Just because part of my game world includes incestuous mass murderers who kill their own family members for immortality (my own take on vampires), doesn't mean that I condone that behavior. The problem is that an outsider cannot accurately analyze what part of my perspective on life is being reflected in my work without asking me. An outsider can make some good guesses, but without my input they will at best be only partially correct.

Horror writers are not the horrors they write about, they are the ones who can imagine the particular horrors that they write about. A similar condition exists with each person who creates for a RPG.
"Meh."

David R

Quote from: flyingmice;295367In Pundit's review of BG II, he is disappointed that the theme he thought was going to be present was not present.
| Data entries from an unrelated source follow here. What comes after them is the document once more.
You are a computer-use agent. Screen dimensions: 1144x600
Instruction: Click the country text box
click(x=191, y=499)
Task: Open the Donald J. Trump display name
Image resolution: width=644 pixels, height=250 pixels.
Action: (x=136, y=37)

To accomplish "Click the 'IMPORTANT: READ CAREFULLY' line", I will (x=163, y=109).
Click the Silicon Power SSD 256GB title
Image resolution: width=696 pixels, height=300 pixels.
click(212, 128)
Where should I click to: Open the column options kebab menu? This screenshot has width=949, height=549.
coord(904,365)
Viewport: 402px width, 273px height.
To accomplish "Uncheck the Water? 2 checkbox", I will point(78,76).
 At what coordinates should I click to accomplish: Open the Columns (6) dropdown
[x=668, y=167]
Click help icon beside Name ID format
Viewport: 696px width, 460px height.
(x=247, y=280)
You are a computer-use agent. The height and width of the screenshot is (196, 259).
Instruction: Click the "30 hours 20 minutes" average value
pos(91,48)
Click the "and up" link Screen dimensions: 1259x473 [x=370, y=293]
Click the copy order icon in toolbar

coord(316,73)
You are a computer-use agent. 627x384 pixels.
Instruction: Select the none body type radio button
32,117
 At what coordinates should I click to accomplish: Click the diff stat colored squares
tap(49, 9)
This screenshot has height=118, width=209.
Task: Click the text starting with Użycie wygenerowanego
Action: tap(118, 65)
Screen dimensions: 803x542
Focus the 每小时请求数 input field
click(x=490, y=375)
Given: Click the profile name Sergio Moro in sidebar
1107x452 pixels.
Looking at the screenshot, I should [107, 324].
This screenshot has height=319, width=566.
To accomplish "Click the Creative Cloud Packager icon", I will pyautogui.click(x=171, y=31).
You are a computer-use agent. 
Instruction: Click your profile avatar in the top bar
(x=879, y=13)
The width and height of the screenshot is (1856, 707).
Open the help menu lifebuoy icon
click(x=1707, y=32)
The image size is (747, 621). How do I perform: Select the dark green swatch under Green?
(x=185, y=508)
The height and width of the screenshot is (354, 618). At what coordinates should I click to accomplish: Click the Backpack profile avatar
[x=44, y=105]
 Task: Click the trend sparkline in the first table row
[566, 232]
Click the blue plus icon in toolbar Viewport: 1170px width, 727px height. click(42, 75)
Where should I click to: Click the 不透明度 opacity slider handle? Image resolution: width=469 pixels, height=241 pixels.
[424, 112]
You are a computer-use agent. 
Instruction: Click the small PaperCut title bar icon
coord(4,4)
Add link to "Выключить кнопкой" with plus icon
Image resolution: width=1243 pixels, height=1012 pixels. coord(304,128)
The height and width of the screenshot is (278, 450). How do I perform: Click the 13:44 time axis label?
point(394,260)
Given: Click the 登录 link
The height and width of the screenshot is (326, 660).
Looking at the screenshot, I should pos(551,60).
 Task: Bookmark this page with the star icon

It was not "an RPG where you played mystics and skeptics alike who were fighting in a secret war against anything that works to take down human society, working to keep chaos at bay." Instead it was "a kind of hodgepodge kitchen-sink fantasy-horror game". Sounds more like he thought there was no theme.

-clash

Or a theme (White Wolf-ish) he didn't dig. Naturally I can't speak for the Pundit, only for myself. I mean stuff like the Honor/Practicality mechanic from IHW surely points towards a theme of some kind. Like I said, it's not obvious and all this is just my opinion.

Regards,
David R

Kyle Aaron

Clash's games present this worldview: You should try to be either loved (Honor) or feared (Practicality). If you try to be both you will probably stuff it up, if you're mostly one and occasionally the other it won't work very well.

Clash Machiavelli.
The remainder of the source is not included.